Short Course Listings
Short Course

Course Information
Course Title: How to Develop Validated HPLC Methods: Rational Design with Practical Statistics and Troubleshooting
Categories: 1 - Liquid Chromatography
2 - Pharmaceutical Sciences
3 - Statistics
4 - Validation
Instructor(s): Brian Bidlingmeyer Course Number: 118
Affiliation: n/a
Course Date: 03/09/2016 - Wednesday Course Length: 2 Day Course
Start Time: 08:30 AM End Time: 05:00 PM
Course Date 2: 03/10/2016 - Thursday    
Start Time: 08:30 AM End Time: 05:00 PM
Fee: $1050 ($1450 after 2/12/16) Textbook Fee:

Course Description
Offers practical training for the practicing scientist. This course takes the participant step-by-step through the concepts, techniques and tools necessary to develop validated HPLC methods.
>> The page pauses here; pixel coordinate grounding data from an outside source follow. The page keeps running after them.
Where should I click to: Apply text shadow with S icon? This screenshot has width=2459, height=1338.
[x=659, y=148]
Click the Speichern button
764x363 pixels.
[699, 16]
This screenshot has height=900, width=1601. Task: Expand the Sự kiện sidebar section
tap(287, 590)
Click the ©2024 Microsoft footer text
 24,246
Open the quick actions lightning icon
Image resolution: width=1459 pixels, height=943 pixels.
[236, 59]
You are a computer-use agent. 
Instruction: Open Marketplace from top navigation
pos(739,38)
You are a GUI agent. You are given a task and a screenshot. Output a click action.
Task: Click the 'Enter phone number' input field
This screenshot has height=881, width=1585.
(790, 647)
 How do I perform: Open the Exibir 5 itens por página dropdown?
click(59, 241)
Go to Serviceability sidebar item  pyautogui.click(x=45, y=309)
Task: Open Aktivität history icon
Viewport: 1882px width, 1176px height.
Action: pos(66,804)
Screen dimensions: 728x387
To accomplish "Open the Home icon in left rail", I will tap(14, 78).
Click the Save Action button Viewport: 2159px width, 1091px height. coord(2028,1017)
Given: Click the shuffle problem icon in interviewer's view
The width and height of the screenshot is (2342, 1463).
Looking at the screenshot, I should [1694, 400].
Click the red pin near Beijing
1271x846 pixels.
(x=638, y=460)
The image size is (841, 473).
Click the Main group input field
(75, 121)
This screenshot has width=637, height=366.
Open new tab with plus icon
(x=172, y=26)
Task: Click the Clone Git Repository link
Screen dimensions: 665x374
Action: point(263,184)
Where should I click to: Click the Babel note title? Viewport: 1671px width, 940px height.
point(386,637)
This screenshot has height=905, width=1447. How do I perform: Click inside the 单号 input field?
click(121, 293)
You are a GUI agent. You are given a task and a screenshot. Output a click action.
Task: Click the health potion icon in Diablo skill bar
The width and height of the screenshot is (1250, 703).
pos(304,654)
Learn a rapid, systematic approach to HPLC methods development that provides sustainable validation by using statistical process control (SPC) tools. Rather than developing the HPLC method and then validating it, this course proposes following a streamlined, iterative process to integrate the method development and validation activities. The approach is effective, efficient and productive. The emphasis is on practical issues associated with developing validated HPLC methods. Case studies illustrate specific problems and how to approach them, how to carry out routine maintenance to prevent loss of validation, and how to set diagnostics to recognize behavior that requires troubleshooting. Discuss your specific method development/validation problems with instructors who have more than 60 years of combined experience in industry and academe. You will leave with a strategy for developing your own validated HPLC methods.

Target Audience
This course is intended for individuals who will be or are developing and/or doing quantitative HPLC analyses. Laboratory managers, supervisors, analysts, chemists, biologists, engineers and technicians who will be or are responsible for the continual use of validated HPLC methods of chemical analysis should attend and will benefit from this course.

Course Outline
1. Method Evolution
2. Basic Statistical Concepts
3. Detection Options
4. Determining Accuracy, Precision and Linearity
5. Achieving Separations
6. Sample Preparation
7. Determining LOD, LOQ, MDL
8. Achieving Method Stability and Robustness
9. Optimizing Using Window Diagrams
10. Using Statistical Quality Control of Separations
11. Troubleshooting Out-of-control Systems
12. Putting It All Together

Course Instructor's Biography
Dr. Brian A. Bidlingmeyer is an accomplished scientist in the field of separation science and has published over 100 technical papers and authored two books, one on practical HPLC and the other on preparative chromatography. Brian has a wide range of work experience including the pharmaceutical, the industrial chemical and the instrumentation industries. He has worked for Amoco Chemicals as a research chemist, for Waters as Vice President/Technical Director, for Sterling Winthrop Pharmaceuticals as an Assistant Director. He was a co-founder of Cohesive Technologies and was employed by Agilent Technologies where he developed new column technologies and applications. Brian has made significant contributions to the practice and understanding of modern HPLC. As a result he has received numerous awards including the Heinrich Emmanuel Merck Prize for contributions to analytical chemistry, the International Ion Chromatography Award, the Eastern Analytical Symposium Award in Separation Science, an IR 100 Award for an innovative separation for amino acids (PicoTag Method) and several others. Brian is among the few who have been selected as a Fellow of the American Chemical Society. Presently he is an independent consultant as well as an Associate Editor of J. Chromatographic Science and an editorial advisory board member of LC/GC. Dr. Stanley N. Deming is Professor Emeritus at the University of Houston in Houston, TX. He is also the President of Statistical Designs, a firm that offers short courses and consulting in the areas of methods development, process optimization, experimental design and statistical analysis of laboratory data. Stan has taught more than 500 highly acclaimed short courses for the ACS and other organizations. He has co-authored 3 books and approximately 100 papers. Stan has been a member of the editorial boards of Critical Reviews on Analytical Chemistry, the Journal of Chemometrics, and Chemometrics and Intelligent Laboratory Systems.